Canadian news outlet CBC reported that the government had signaled its willingness to use hate crime laws against supporters of the Boycott, Divestment and Sanctions (BDS) movement which targets Israel. The government has flatly denied the claim.
According to the report by CBC journalist Neil Macdonald, that was the position expressed in an email exchange with Public Safety Department spokesperson Josée Sirois. Macdonald had contacted the department for clarification of Public Safety Minister Steven Blaney’s statement in a speech to the UN in January that Canada had a “zero-tolerance approach to anti-Semitism and all forms of discrimination including in rhetoric towards Israel, and attempts to delegitimize Israel such as the Boycott, Divestment and Sanctions movement.”
Sirois forwarded Macdonald’s inquiry to the Foreign Affairs, Trade and Development ministry, but Macdonald pushed Sirois for a comment. She responded by stating that Canada “has one of the most comprehensive sets of laws against hate crime anywhere in the world,” citing the criminal code at length. From this, Macdonald inferred that the government intended to bring BDS supporters up on charges of hate crimes.

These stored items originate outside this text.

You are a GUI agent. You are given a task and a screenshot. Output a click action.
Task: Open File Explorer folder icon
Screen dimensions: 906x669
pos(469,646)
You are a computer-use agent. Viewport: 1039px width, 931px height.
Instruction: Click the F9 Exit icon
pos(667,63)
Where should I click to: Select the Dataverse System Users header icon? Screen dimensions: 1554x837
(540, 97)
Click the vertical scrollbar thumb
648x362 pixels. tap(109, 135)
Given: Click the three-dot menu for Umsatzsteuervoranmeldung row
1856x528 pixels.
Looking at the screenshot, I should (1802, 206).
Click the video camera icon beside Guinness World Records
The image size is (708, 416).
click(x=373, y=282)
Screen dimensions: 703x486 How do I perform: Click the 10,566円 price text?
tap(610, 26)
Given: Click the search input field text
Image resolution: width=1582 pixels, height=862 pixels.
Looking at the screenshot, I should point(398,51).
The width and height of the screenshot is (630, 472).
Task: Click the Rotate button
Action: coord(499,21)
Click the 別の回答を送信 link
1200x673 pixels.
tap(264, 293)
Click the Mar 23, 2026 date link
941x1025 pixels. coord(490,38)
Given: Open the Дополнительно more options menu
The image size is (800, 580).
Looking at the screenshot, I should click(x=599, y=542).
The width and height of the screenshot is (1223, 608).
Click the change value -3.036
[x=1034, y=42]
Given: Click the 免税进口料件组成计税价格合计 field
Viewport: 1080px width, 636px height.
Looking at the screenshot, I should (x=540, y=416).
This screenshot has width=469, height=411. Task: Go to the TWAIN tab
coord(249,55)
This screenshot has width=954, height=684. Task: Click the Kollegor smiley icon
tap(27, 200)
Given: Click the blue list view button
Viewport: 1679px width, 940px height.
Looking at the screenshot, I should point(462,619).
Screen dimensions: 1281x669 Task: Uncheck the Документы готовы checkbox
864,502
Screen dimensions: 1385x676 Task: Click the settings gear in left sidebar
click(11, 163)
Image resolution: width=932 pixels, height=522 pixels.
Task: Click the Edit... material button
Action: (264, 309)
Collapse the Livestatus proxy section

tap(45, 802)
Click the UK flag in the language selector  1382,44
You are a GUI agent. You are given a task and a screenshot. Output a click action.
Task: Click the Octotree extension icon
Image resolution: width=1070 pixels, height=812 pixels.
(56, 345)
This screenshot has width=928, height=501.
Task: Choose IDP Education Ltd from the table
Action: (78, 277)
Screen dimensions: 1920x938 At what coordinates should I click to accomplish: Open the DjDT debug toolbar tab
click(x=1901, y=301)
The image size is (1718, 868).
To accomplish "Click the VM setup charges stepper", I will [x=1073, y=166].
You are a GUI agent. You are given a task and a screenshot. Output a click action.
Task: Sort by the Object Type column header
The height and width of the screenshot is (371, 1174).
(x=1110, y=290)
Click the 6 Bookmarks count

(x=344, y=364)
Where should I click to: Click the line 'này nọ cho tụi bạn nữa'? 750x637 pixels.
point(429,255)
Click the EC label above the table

Prime Minister Stephen Harper’s government responded with a swift denial. “This story is inaccurate and ridiculous,” the federal public safety minister’s office said in a statement. “These laws have been on the books for many years and have not changed. We won’t dignify this bizarre conspiracy theory with further comment.”
The laws in question are those which include discrimination based on national origin as a potential hate crime. Attorney Gerald D. Chipeur told Algemeiner that activists could be charged if it can be proven that statements supporting BDS are libelous and encourage a hatred of Israel based on such claims. However, each case would require the approval of the Attorney General and would open the door to legal challenges under Canada’s Charter of Rights and Freedoms.
Media watchdog Honest Reporting called the CBC out on what it says are violations of the corporation’s own standards. HR pointed to a long history of anti-Israel bias at CBC, particularly by Macdonald.
Canada has long been a friend to Israel, and the current Harper government has been one of the Jewish State’s staunchest supporters. In January, days before Blaney’s speech, Canadian and Israeli officials signed a Memorandum of Understanding which pledged to combat BDS, calling the movement “the new face of anti-Semitism.”